Cite this article as:"Tactics to Bring Negotiation within ZOPA," in The Business Professor, updated October 22, 2017, last accessed July 4, 2020, https://thebusinessprofessor.com/lesson/tacts-to-bring-negotiation-within-zopa/.

Next Article: Dealing with Distributive Negotiation Tactics?


What are some general tactics to facilitate (of finalize) a bargain that is within the zone of agreement?

Too often, parties are within the negotiation ZOPA, yet the negotiation stalls or fails. Parties must become familiar with tactics designed to bring parties to a final agreement. Some examples of effective tactics include:

• Provide Alternatives – Creative negotiators will determine the interests or objectives of the counterparty and bundle options or scenarios in unique ways to appeal to these interests. Begin thinking of possible combinations of interests and how they rank with regard to value. Understanding which interests are most valuable to you is imperative. Presenting multiple options (all representing concessions) simultaneously will allow the counterparty to choose. Packaging offers of similar or equal value can to negotiator can help to identify aspects of greater interest to the counterparty. This will allow the negotiator to avoid anchoring with regard to any aspect of the negotiation. Presenting bundled offers will deflect the parties interest in a single interest and can overcome impasses. Identifying packages of offers makes it appear that you are not a positional negotiator. Remember, packages should all be of equivalent value or attractiveness.

⁃ Note: Providing alternatives may be difficult in distributive negotiations. Often, there is a single finite source or interest or benefit for which the parties are negotiating.

• Assume the Close – Confidence is a formative communication tool and tactic in a negotiation. Communicating with a counterparty in a manner that assumes an agreement or resolution of a conflict creates cognitive incentives to reach an agreement. Further, it may create an emotional state in which the other party continues to negotiate in pursuit of an agreement in attempt to avoid disappointing the negotiator.

• Split the difference – Generally, splitting the difference between points of negotiation is not a strong tactic. It leave money on that table for a party who may be able to claim greater value through continued negotiation. This strategy is effective, however, when the parties are very near to an agreement and must overcome a small separation in value being claimed. Splitting the difference entails fairness theories of equality. It fits within a logical paradigm and can creative positive emotions in the other party.

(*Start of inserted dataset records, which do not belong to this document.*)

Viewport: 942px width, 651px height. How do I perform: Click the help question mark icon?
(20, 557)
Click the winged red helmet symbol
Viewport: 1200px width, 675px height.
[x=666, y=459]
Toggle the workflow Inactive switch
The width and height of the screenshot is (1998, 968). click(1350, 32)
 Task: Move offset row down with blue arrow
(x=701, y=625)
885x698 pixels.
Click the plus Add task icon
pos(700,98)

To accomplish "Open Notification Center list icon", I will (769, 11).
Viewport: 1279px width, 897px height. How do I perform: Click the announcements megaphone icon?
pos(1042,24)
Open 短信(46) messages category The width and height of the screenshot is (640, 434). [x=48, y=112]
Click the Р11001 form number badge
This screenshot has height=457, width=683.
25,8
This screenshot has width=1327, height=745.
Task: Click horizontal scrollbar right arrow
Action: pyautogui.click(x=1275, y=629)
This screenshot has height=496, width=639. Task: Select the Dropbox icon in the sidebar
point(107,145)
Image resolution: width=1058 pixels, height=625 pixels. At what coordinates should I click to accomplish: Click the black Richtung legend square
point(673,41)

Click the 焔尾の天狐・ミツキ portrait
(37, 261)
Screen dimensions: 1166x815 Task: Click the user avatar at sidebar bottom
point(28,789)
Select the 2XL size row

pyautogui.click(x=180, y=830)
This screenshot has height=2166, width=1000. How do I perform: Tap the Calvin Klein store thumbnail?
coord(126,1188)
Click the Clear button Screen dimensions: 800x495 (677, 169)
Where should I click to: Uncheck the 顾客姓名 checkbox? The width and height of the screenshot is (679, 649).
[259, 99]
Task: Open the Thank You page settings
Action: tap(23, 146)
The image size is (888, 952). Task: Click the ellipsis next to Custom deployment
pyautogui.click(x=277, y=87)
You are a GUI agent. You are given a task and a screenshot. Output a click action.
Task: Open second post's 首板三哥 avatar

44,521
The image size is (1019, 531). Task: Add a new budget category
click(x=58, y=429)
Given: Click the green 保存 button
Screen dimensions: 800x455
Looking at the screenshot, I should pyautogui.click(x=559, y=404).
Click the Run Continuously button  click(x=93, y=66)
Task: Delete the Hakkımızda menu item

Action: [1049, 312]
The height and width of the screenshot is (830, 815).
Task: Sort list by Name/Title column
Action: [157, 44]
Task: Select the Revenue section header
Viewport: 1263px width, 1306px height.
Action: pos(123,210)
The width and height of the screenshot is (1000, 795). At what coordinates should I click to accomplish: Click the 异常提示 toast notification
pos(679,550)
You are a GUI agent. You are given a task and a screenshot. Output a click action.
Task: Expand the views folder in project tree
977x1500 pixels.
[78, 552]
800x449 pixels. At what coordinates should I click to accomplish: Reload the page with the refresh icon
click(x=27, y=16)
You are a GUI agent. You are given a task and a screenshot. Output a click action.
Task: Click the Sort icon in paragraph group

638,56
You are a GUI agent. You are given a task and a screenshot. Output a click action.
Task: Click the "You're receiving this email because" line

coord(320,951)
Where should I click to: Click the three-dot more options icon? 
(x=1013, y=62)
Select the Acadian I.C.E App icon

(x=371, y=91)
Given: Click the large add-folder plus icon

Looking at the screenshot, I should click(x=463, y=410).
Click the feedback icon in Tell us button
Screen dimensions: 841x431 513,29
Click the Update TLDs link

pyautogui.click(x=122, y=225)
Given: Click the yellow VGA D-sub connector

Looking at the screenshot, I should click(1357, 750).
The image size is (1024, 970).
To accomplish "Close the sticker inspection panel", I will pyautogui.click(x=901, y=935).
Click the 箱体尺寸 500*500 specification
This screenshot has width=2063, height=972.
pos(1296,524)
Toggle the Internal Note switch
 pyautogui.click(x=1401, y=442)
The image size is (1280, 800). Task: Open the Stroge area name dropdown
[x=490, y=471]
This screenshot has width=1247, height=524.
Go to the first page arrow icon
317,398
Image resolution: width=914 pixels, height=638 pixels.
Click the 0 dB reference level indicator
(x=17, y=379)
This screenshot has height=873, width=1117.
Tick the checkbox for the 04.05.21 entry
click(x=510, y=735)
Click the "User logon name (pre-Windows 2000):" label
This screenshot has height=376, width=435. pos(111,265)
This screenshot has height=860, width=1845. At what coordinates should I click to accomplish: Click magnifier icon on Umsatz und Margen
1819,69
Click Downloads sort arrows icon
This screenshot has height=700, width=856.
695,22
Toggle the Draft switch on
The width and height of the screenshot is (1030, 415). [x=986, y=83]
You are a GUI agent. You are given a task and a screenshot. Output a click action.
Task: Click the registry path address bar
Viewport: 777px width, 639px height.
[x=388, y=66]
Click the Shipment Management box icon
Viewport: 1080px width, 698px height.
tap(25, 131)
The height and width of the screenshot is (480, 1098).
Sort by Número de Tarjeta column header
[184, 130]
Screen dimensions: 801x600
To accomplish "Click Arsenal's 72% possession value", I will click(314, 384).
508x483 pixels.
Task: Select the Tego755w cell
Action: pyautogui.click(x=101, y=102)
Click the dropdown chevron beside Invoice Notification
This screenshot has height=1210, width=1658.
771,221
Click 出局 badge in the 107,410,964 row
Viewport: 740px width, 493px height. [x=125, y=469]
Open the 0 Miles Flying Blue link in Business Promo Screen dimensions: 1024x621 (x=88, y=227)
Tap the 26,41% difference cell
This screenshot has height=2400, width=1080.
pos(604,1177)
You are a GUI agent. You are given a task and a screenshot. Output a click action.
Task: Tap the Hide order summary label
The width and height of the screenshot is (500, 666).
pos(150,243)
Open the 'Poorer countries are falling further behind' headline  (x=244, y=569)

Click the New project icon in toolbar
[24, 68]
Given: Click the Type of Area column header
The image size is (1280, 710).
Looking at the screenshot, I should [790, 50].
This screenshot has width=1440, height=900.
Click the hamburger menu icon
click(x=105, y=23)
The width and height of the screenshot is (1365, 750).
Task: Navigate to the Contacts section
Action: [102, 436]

• Exploding offers – An exploding offer is an initial offer or concession that must be accepted within a stated time period or it is withdrawn. Generally, distributive negotiations are competitive. It may not be to the advantage of a negotiator to add an additional layer of competition. Making an offer or concession with a tight deadline, however, is a competitive tactic that may be very useful in urging a party to agreement. An offer that contains an extremely tight deadline in order to pressure the other party to agree quickly could be the measure to convince the other party to accept the settlement and to stop considering outcomes.

• Sweeteners – A sweetener is an additional benefit added to an offer that is already being contemplated by the coutnerparty. The sweetener is used to make a seemingly good offer great and nudge the counterparty into acceptance. A party must be careful using sweeteners. These are often seen by the counterparty as “icing on the cake”. A negotiator may forgo the value of the sweetener unnecessarily if the counterparty was already resolute in accepting the negotiator’s offers. As such, the sweeter is a tactic that should be used sparingly to achieve a strategic objective.